13. Collections - RobertMakyla/scalaWiki GitHub Wiki

Collection Traits

Traversable   (foreach, ++, map, flatmap, collect, toList/Set/Seq/Map, is/nonEmpty, head/last/headOption/tail, find)
      Iterable (iterator)
          Seq (has length, elements have fixed index starting from 0)
              LinearSeq
                  MutableList
                  List (very efficient if algorithm processes only head)
                  Stream
              IndexedSeq
                  Vector (gives efficient access to other elements, not only head)
                  Range
              Buffer  (allows adding/updating elements)
                  ListBuffer (backed by List, supports efficient conversion to List)
                  ArrayBuffer (backed by Array, supports efficient conversion to Array)
          Set (unordered, guarantees no duplicates)
              SortedSet
                  TreeSet
              LinkedHashSet
              HashSet (immutable)
              HashSet (mutable)
              BitSet
              EmptySet, Set1, Set2, Set3, Set4
          Map
              SortedMap
                  TreeMap
              ListMap (immutable) more efficient from standard map only if it's constructed in a way that first element is listed much more often than others.
              LinkedHashMap (mutable)
              HashMap (immutable)
              HashMap (mutable)
              EmptyMap, Map1, Map2, Map3, Map4

Iterable - all collections have iterator

         val it = Seq(1,2,3).iterator
         while( it.hasNext ){
             print( it.next )
         }

Each Collection has companion object: List(1) instead of new List(1)

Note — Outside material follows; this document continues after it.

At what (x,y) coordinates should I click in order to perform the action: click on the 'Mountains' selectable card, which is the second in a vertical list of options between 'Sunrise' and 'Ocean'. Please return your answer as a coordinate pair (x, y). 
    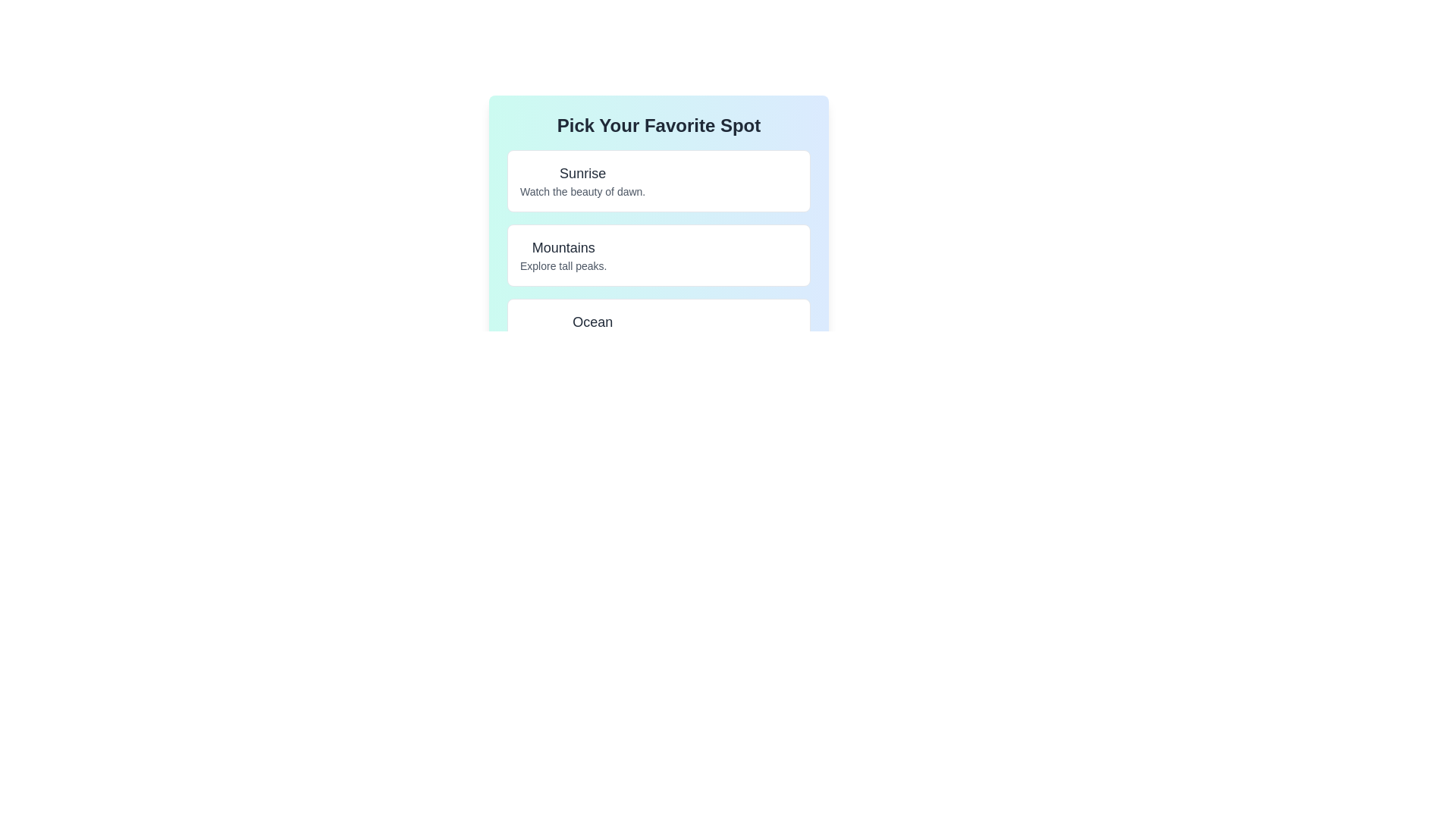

Mutable and Immutable Collections

 Immutable collections can be passed as arguments safely.

                          scala.collection.Map
                   _______________|______________
                  |                              |
     scala.collection.mutable.Map     scala.collection.immutable.Map

 Scala prefers immutable collections:

      Map(1->"a", 2->"b")     // gives scala.collection.immutable.Map[Int, String]

 Don't need to import it because where are links to immutable collections: Predef.Map
                                                                           Predef.Set
 When I import mutable package :

     import scala.collection.mutable

     val myMap = Map()                //despite import, still immutable map (from Predef.Map)
     val myMap = mutable.Map          //mutable Map

Vector

 - immutable
 - shallow tree (efficient access to all elements, not only head as in list)
 - up to 32 elements can be represented in a single node

Range

 - immutable
 - integer sequence
 - stores only first element, last element and increment value
 - e.g.: 1 to 3          // 1, 2, 3
 - e.g.: 1 until 3       // 1, 2
 - e.g.: 5 to (1,-2)     // 5, 3, 1

Lists

List supports fast addition to head or splitting to head/tail as it's binary tree (says M. Odersky) That's why it's perfect for pattern matching in recursive functions

(Note: in Pattern matching it's always h :: tail)

   list
   / \
  0  / \
    1  / \
      2   3

List supports fast access to head.

List doesn't support fast access to last element as it requires iterating over all elements linearly.

A list is either empty, or it has a head and a tail which is again a list (empty or not).

     List(1,2,3).head         // --> 1
     List(1,2,3).tail         // --> (2,3)
     List(1,2,3).reverse      // --> (3,2,1)

     1 :: List(2,3)           // List (1,2,3)

     1 ::  2 ::  3 :: Nil     // List (1,2,3)      , where 'Nil' is empty List
     1 :: (2 :: (3 :: Nil))   // exactly the same

Note: Each operator ending with ':' is a right-side operator

     1 ::  2 ::  3 :: Nil    is exactly    Nil.::(3).::(2).::(1)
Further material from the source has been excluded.